RECORDS PROVIDED:
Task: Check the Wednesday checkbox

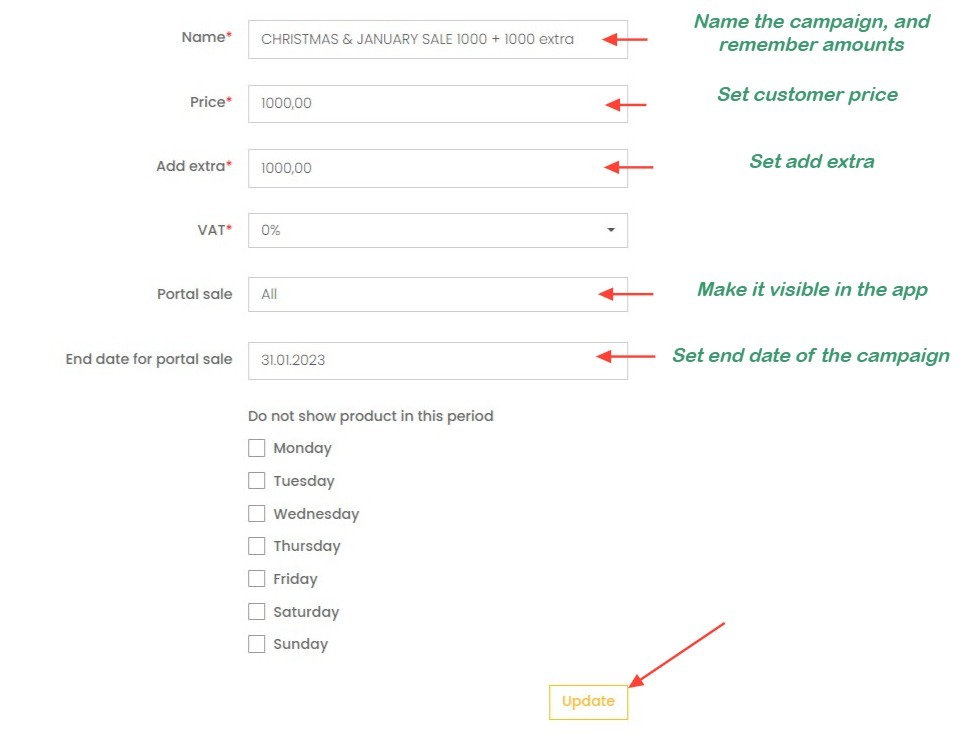Action: [257, 514]
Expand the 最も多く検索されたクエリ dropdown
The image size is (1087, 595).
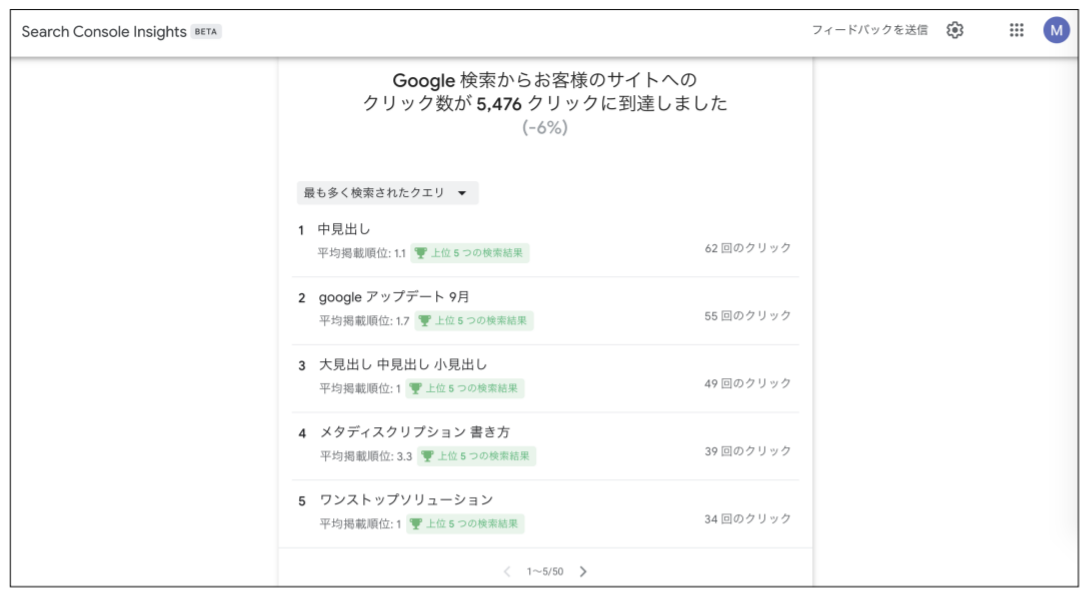click(387, 193)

PROBLEM TO SOLVE: Set down exactly the lines of the entries above from the one holding "Expand the 最も多く検索されたクエリ dropdown" through the last one, including both, with the pictures left out.

TASK RESPONSE:
Expand the 最も多く検索されたクエリ dropdown
The image size is (1087, 595).
click(387, 193)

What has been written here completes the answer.